MessagePosté le: Lun Fév 11, 2013 18:51    Sujet du message: Répondre en citant

Je n’ai pas lu les autres livres des auteurs, je n’avais lu que les pages pré-publiées de celui là. Je n’ai pas du tout été déçu donc, je n’attendais pas autre chose que ce que j’avais pu en lire auparavant.
J’y vois tout de même un geste très vivant dans tout ça, bien plus qu’un simple catalogue de références. Si le livre effectivement construit et détruit tout un monde bouffon de sens qui se déplient et de signes qui s’emboitent, ça passe dans le même mouvement par une jouissance des agencements, des structures et des dispositions, et de leur remise en jeu constante. La désintégration du code comme cache va de paire avec l’amour du jeu qu’il ouvre. Il y a une critique des systèmes, un désir d’explosion des cadres, tout en réactualisant le plaisir de la rime et du mouvement. Une sorte de grande ironie à mettre en relief l’absurdité des signes mais aussi le plaisir qui vient de leurs agencements.
Ce qui devient central, ce sont les joies du rebond, de la chausse-trappe, du miroir et du tourbillon. Si la chaire est triste, c’est qu’elle est mécanique, que bêtement ça s’emboite. Et le livre s’emploie à casser tout idée de mécanique pour remettre au centre ce plaisir du jeu. Le mélange des signes devient absurde, ça tourne à vide, mais tellement fort et vite que ce mouvement même en fait tout le prix, ça devient une force. La transfiguration du monde n’est pas un hasard ou une erreur de code, c’est le devenir inéluctable d’une forme en perpétuelle réinvention, jusqu’à ce que le monde en perde pied et devienne autre chose.
Effectivement, érotisation du trait, et aussi jubilation des constructions et destructions, griserie du rythme, de l’éclatement du sens et d’une revitalisation des formes (le trait perpétuellement bouillonnant, le découpage qui semble rebondir tout le temps et se réinvente toutes les deux pages).

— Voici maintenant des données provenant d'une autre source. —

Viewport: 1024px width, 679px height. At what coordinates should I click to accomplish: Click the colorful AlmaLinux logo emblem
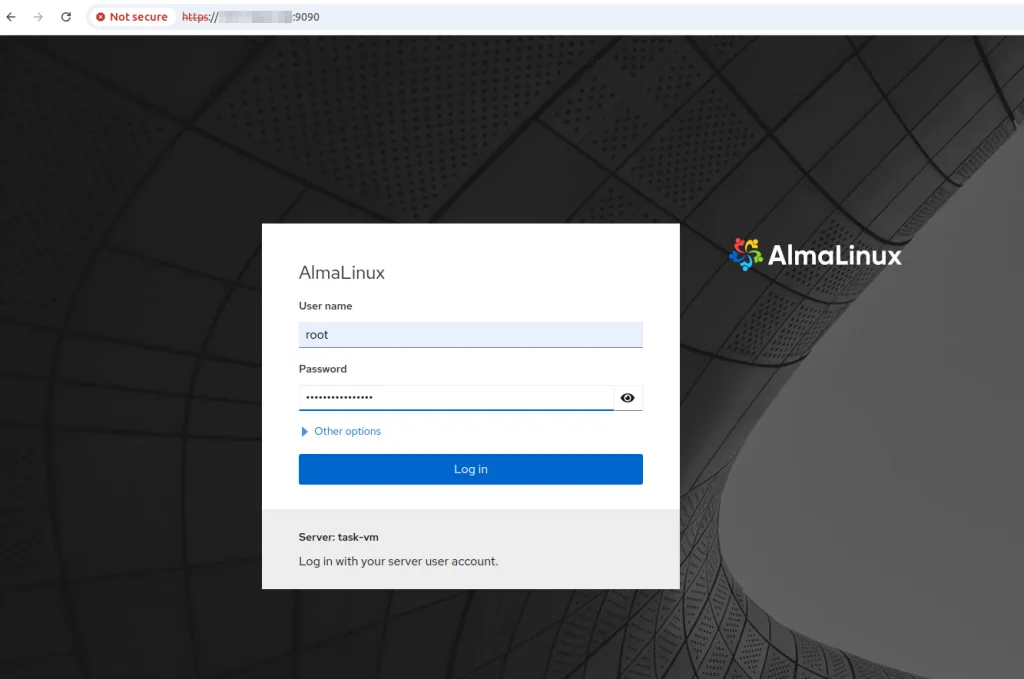746,255
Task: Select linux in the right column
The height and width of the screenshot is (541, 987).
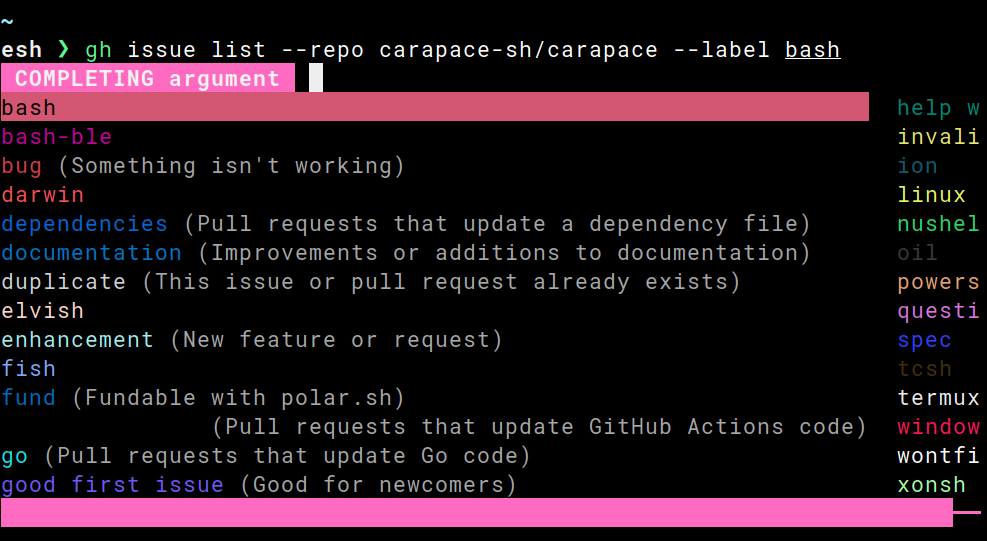Action: (x=931, y=194)
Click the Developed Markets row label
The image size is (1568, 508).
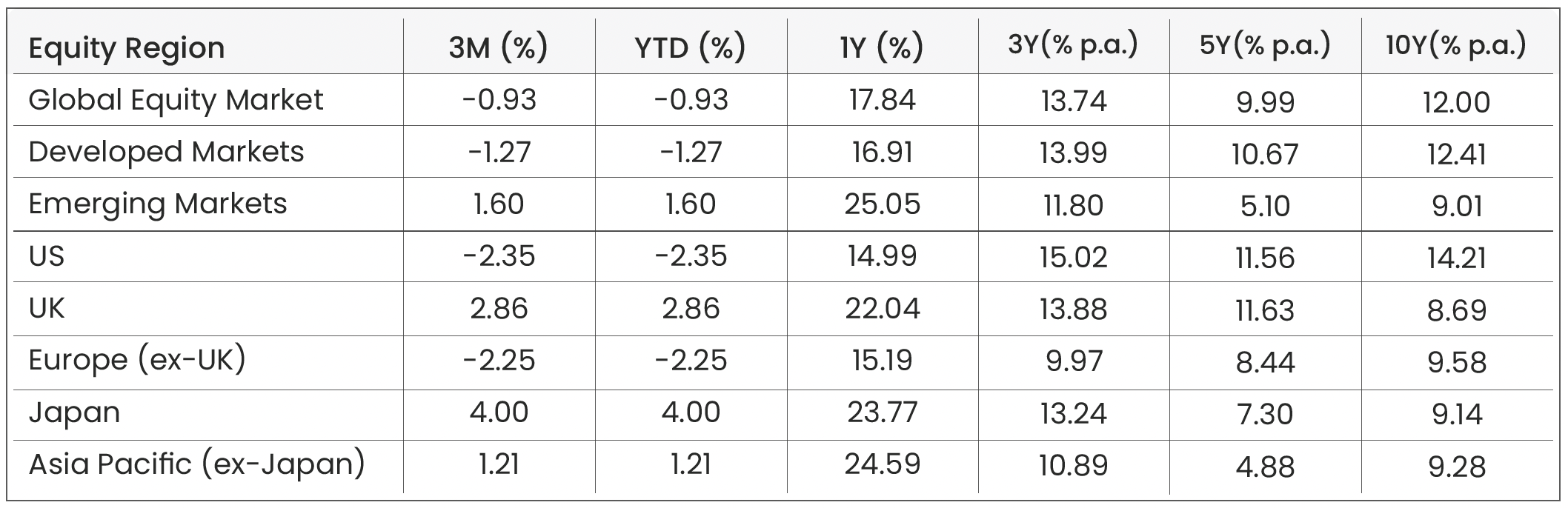[166, 152]
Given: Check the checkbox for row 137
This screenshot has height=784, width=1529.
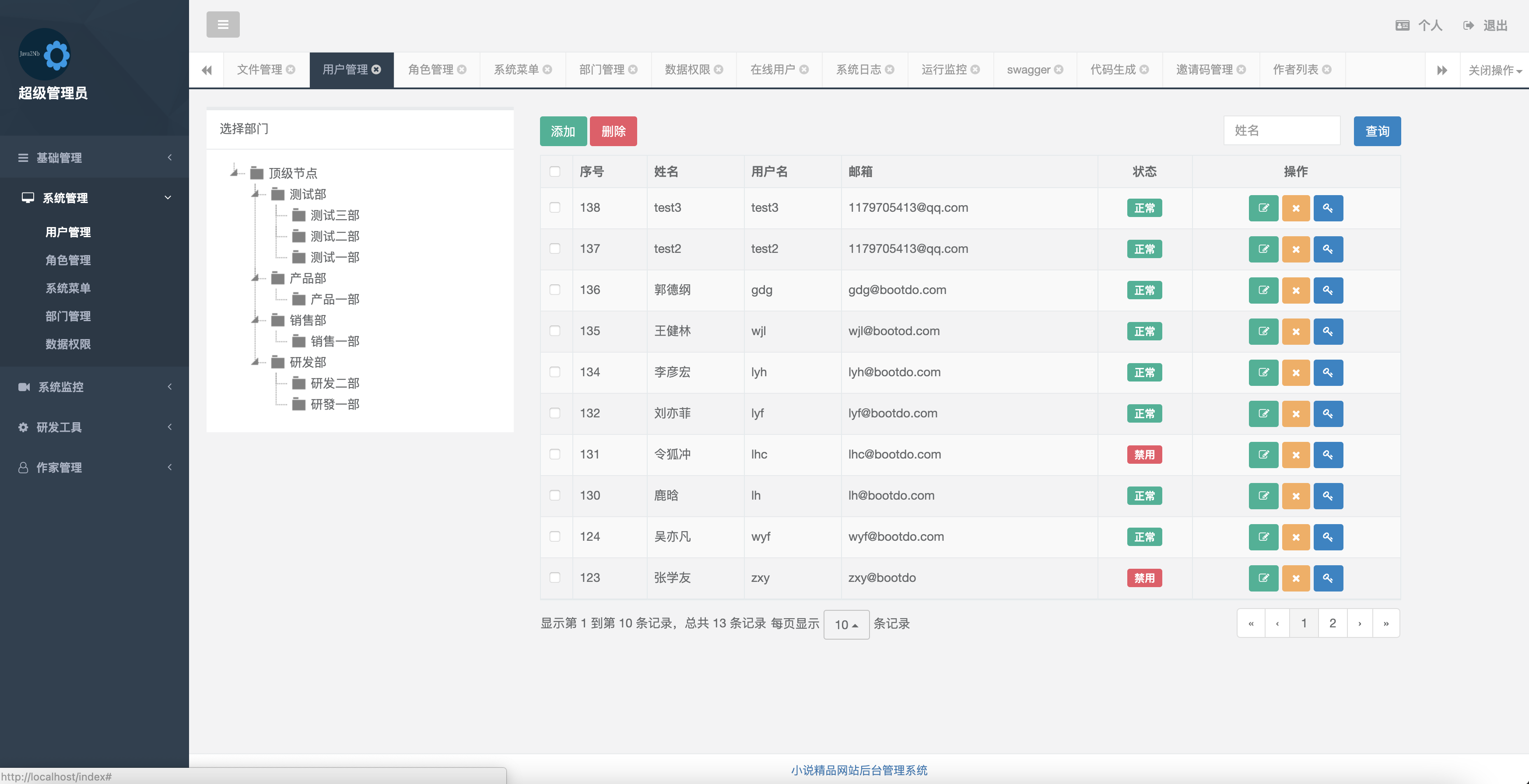Looking at the screenshot, I should click(554, 248).
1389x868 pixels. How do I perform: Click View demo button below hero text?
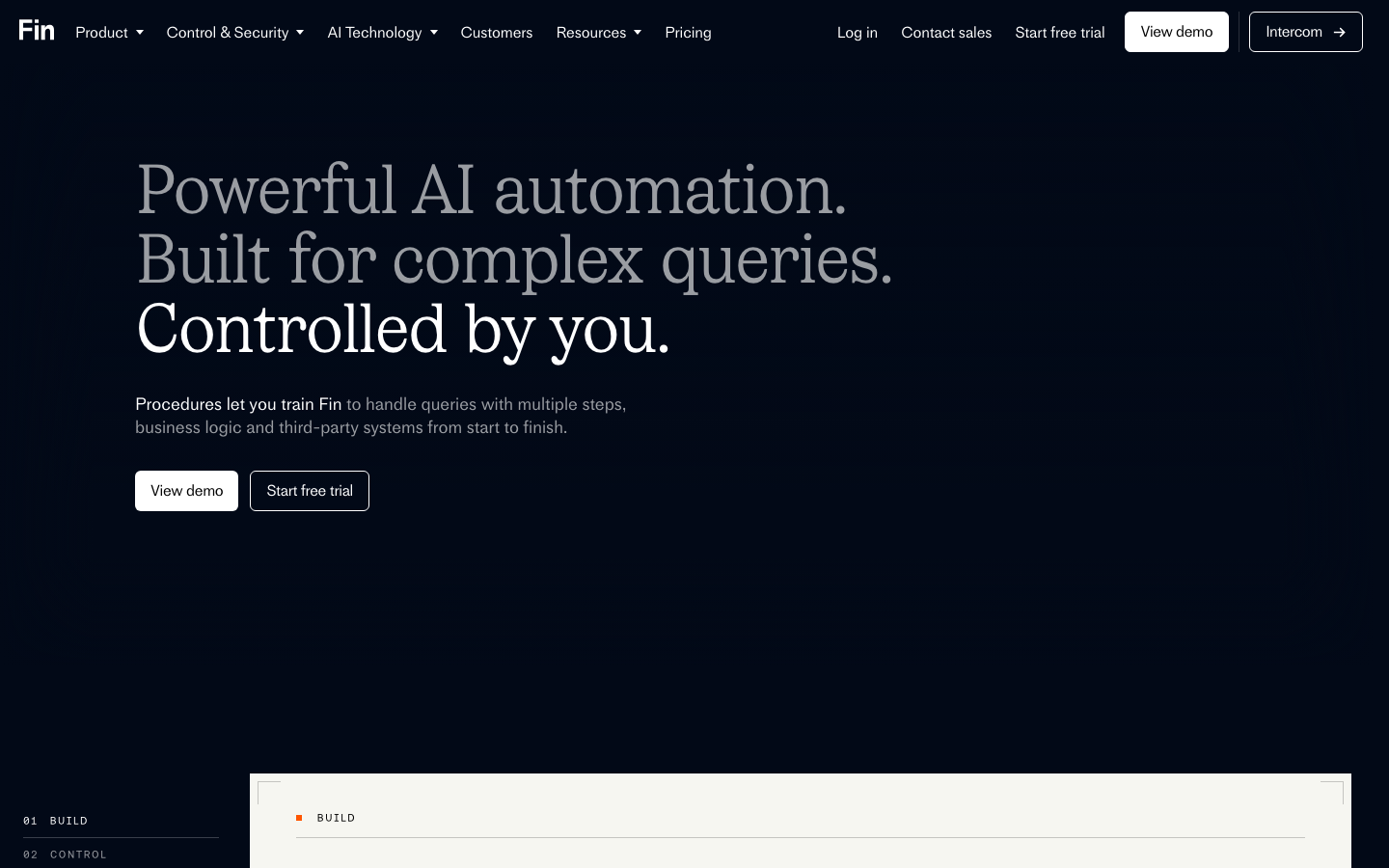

Je trouve ce livre bourré d’énergie, pas du tout un machin théorique ou post moderne, mais plutôt un surgissement constant, un truc violent, arraché et joyeux. Ce qu’il propose est de l’ordre du tripal, secouer les codes et les signes jusqu’à en faire surgir des bégaiements, des explosions et des clignotements. La fin est comme une spirale en apothéose, on pète tout, tout se casse la gueule, mais dans une expansion des possibles, le cryptique devient une échappée plastique, le trait une saillie narrative.

En fait je n’ai pas du tout de réserve sur ce livre. Sous ses dehors un peu dandy, il est très simple et très beau (et drôle aussi), et il m’a foutu une sacrée pêche, si je peux me permettre.